Why is self righteous indignation the preserve of the White West? Only if Edward Said was around to watch this film.

Cambodia. Child prostitution is rife. Since the local officials can’t deal with it, they hire an American human trafficking expert to clean up their house. He has personal interest in the matter after he lost his young daughter to kidnappers (in the US, surprisingly) when he was on duty in Afghanistan.

So it begins. No one in Cambodia wants to do anything about it. “You Americans don’t know anything about the Asian culture. The best way to survive is to remain silent”, tells the Cambodian police chief who is deputed to the American agent to assist in operations. “You think by capturing one criminal you can change the system?”, he asks again of the American later in the film.

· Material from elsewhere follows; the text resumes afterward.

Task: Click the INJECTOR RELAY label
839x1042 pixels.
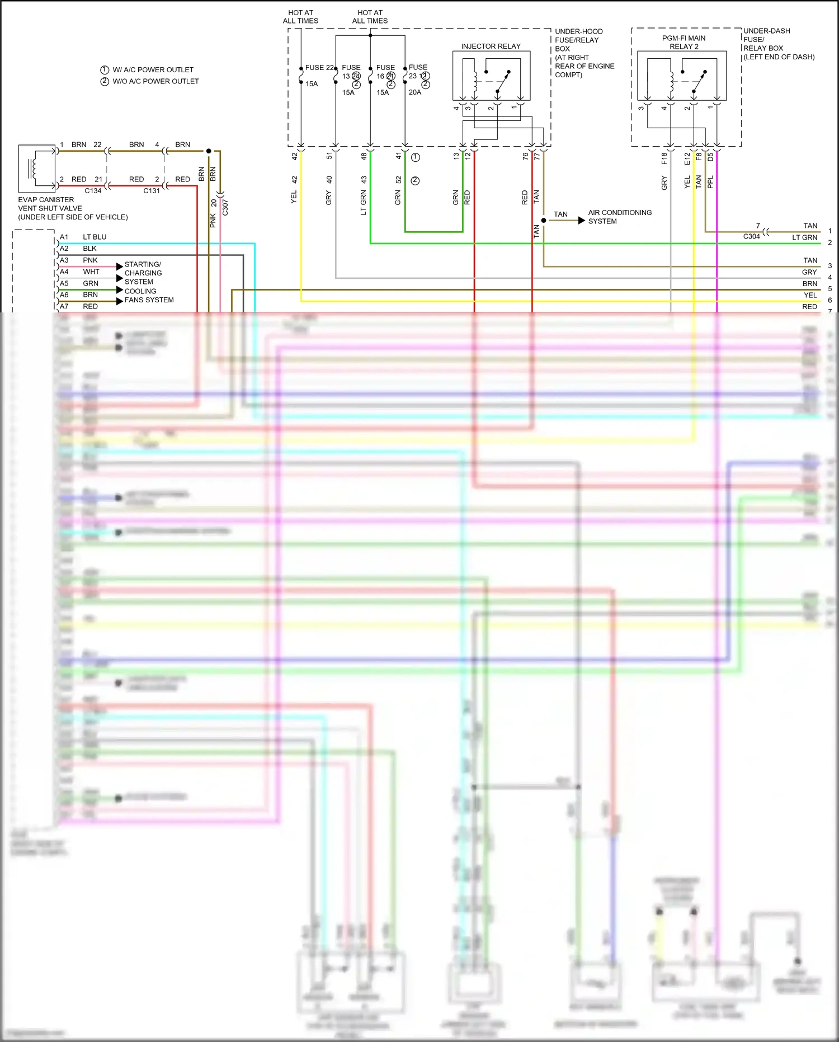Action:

Nearly all local Cambodians seem to be indifferent to the problem of child prostitution which should suddenly ignites massive levels of indignation and sorrow in the human heart. Those few who seem to want to do something about it are staff of the American agent and, one would think, doing it for money. Their good motives if any do not find expression in the film’s narrative. Moreover, only one grandpa and his granddaughter who put some resistance are shown to be Cambodian-Americans, who left America for Cambodia after some family tragedy befell them.

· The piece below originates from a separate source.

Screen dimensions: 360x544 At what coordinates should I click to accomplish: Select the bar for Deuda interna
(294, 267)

To give some credit to the film and on a positive note, it does show us how acute poverty turns out to play its role. Even those few girls who are rescued eventually leave rehabilitation centres to go back to brothels so that “they can provide for their families”. Compulsions of basic survival probably blinds parents who are depicted as willing to sell their daughters to traffickers without a hint of pain and a trace of shame.

Even if I ignore old school Orientalism and judge it by the merits of good film making, it still falls way short of anything worth applauding. It’s a blandly linear plot with oversimplified scene of the capturing of the ringleader. Happy ending!! I’d say 1/5 but I’m generous  so 2/5.